**PROBLEM DESCRIPTION:**
The entries below need to be transcribed verbatim.

_ _ _ _ _

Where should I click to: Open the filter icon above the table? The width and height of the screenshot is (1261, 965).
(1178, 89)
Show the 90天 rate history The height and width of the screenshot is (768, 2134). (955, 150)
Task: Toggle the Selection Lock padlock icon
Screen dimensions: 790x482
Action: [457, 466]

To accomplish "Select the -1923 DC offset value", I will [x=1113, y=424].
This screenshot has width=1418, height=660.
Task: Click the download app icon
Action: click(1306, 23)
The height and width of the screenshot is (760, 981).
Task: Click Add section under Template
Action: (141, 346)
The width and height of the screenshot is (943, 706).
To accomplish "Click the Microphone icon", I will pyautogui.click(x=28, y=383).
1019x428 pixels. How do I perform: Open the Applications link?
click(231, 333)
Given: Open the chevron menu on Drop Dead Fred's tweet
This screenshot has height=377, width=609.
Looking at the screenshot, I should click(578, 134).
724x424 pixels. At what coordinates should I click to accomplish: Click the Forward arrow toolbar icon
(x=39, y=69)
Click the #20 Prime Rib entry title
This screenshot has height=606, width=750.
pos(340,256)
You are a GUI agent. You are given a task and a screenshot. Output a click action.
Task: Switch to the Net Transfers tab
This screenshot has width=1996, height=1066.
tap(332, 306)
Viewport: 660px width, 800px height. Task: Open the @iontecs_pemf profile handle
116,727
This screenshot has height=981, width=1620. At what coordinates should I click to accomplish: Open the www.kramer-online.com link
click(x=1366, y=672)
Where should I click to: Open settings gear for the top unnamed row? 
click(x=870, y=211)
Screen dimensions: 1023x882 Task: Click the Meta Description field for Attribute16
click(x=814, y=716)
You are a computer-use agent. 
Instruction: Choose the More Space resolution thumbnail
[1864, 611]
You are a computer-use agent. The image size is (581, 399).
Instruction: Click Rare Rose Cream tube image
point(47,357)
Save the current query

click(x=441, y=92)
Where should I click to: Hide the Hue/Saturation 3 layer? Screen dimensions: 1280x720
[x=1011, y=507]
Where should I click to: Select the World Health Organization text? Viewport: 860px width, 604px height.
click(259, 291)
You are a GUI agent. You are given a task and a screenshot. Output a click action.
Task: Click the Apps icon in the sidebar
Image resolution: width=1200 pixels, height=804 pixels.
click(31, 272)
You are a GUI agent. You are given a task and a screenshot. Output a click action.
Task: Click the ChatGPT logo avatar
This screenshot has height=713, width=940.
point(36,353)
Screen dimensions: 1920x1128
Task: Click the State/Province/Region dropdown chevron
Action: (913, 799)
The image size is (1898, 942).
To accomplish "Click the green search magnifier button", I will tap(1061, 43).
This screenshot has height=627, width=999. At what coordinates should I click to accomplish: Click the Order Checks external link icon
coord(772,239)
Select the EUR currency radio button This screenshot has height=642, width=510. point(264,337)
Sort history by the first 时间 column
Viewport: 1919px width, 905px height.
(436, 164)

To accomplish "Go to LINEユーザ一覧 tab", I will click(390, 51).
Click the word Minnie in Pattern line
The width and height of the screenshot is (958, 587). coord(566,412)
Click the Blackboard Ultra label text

_ _ _ _ _

**ANSWER SECTION:**
Where should I click to: Open the filter icon above the table? The width and height of the screenshot is (1261, 965).
(1178, 89)
Show the 90天 rate history The height and width of the screenshot is (768, 2134). (955, 150)
Task: Toggle the Selection Lock padlock icon
Screen dimensions: 790x482
Action: [457, 466]

To accomplish "Select the -1923 DC offset value", I will [x=1113, y=424].
This screenshot has width=1418, height=660.
Task: Click the download app icon
Action: click(1306, 23)
The height and width of the screenshot is (760, 981).
Task: Click Add section under Template
Action: (141, 346)
The width and height of the screenshot is (943, 706).
To accomplish "Click the Microphone icon", I will pyautogui.click(x=28, y=383).
1019x428 pixels. How do I perform: Open the Applications link?
click(231, 333)
Given: Open the chevron menu on Drop Dead Fred's tweet
This screenshot has height=377, width=609.
Looking at the screenshot, I should click(578, 134).
724x424 pixels. At what coordinates should I click to accomplish: Click the Forward arrow toolbar icon
(x=39, y=69)
Click the #20 Prime Rib entry title
This screenshot has height=606, width=750.
pos(340,256)
You are a GUI agent. You are given a task and a screenshot. Output a click action.
Task: Switch to the Net Transfers tab
This screenshot has width=1996, height=1066.
tap(332, 306)
Viewport: 660px width, 800px height. Task: Open the @iontecs_pemf profile handle
116,727
This screenshot has height=981, width=1620. At what coordinates should I click to accomplish: Open the www.kramer-online.com link
click(x=1366, y=672)
Where should I click to: Open settings gear for the top unnamed row? 
click(x=870, y=211)
Screen dimensions: 1023x882 Task: Click the Meta Description field for Attribute16
click(x=814, y=716)
You are a computer-use agent. 
Instruction: Choose the More Space resolution thumbnail
[1864, 611]
You are a computer-use agent. The image size is (581, 399).
Instruction: Click Rare Rose Cream tube image
point(47,357)
Save the current query

click(x=441, y=92)
Where should I click to: Hide the Hue/Saturation 3 layer? Screen dimensions: 1280x720
[x=1011, y=507]
Where should I click to: Select the World Health Organization text? Viewport: 860px width, 604px height.
click(259, 291)
You are a GUI agent. You are given a task and a screenshot. Output a click action.
Task: Click the Apps icon in the sidebar
Image resolution: width=1200 pixels, height=804 pixels.
click(31, 272)
You are a GUI agent. You are given a task and a screenshot. Output a click action.
Task: Click the ChatGPT logo avatar
This screenshot has height=713, width=940.
point(36,353)
Screen dimensions: 1920x1128
Task: Click the State/Province/Region dropdown chevron
Action: (913, 799)
The image size is (1898, 942).
To accomplish "Click the green search magnifier button", I will tap(1061, 43).
This screenshot has height=627, width=999. At what coordinates should I click to accomplish: Click the Order Checks external link icon
coord(772,239)
Select the EUR currency radio button This screenshot has height=642, width=510. point(264,337)
Sort history by the first 时间 column
Viewport: 1919px width, 905px height.
(436, 164)

To accomplish "Go to LINEユーザ一覧 tab", I will click(390, 51).
Click the word Minnie in Pattern line
The width and height of the screenshot is (958, 587). coord(566,412)
Click the Blackboard Ultra label text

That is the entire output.